Maryland Basketball Election/Preseason Awards

Oct 17, 2012; Charlotte, NC, USA; Maryland Terrapins player Nick Faust talks with the media during the ACC media day held at the Ritz-Carlton. Mandatory Credit: Jeremy Brevard-US PRESSWIRE

I’m sure by now everyone has had enough of the robo-calls, the Vote Question 7 ads, and all the election schtick that is force-fed down the gullet of America once every four years. But alas, we have one more ballot to finish, which is why today I am going to cast my votes for this year’s Maryland Terrapins basketball team. It’s the only time I will endorse a player, and it’s all in good fun heading into this hopefully promising season of basketball. (I would have let you readers vote, but this is a dictatorship)

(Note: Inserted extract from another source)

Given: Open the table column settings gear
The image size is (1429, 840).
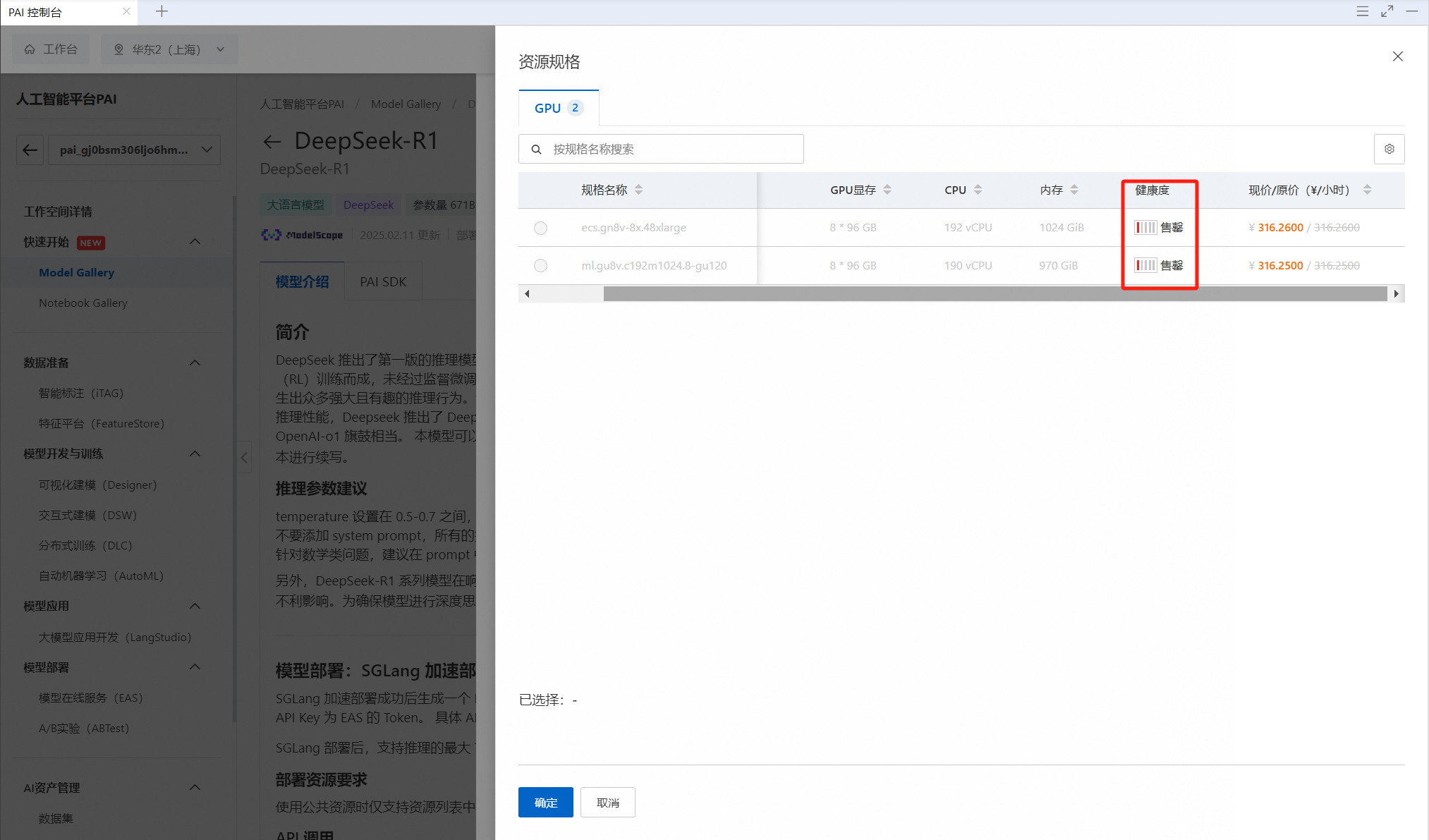Looking at the screenshot, I should pyautogui.click(x=1389, y=149).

So here’s my ballot/predictions for awards this season for the Maryland Terrapins:

Commander in Chief (MVP): C Alex Len, Sophomore

This award is going to the person who leads this team the most of any player. They have all the player via their offensive play and leadership abilities both on and off the court. Without the Commander in Chief, the Union will falter.

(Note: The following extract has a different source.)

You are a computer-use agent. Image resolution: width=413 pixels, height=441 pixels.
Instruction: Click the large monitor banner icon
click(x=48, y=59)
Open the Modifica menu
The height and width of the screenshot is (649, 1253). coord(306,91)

Alex Len is in line to have a monster year, to be sure. Last season there were glimpses of greatness on the court, like when he started his season by scoring in double figures in his first four games (including a double-double against N.C. State). He was third in the ACC in blocks per game with 2.2, and when he was on the court Maryland was far more formidable team. And yet, Len was not the menace that everyone expected him to be. He struggled on the offensive end during ACC play, and always looked uncomfortable asserting himself on the court against a plethora of big guys the ACC had to offer.

In reality, that was just the adjustment period Len had to go through in becoming acclimated with a new style of basketball. I think he is over the hump this year, and I fully expect him and his pretty jumper to be unstoppable at the offensive end, while still managing to be a menace defensively. ACC basketball is all about finesse, and Len is a finesse player. If he gets it, which I think he will, then he could very well be the most dominant player in the conference given his skill set. Couple that with a newfound mean streak, and the Terrapins will rely on him night in and night out to be their MVP.

Vice President (Second in Command): PG Pe’Shon Howard, Junior

This position is filled by the person who will be second in command for the Terrapins. The guy who, when the POTUS falters or falls out, manages to step in and do just as admirable a job. For that, I elected Pe’Shon Howard over a more obvious choice like Nick Faust for a few reasons.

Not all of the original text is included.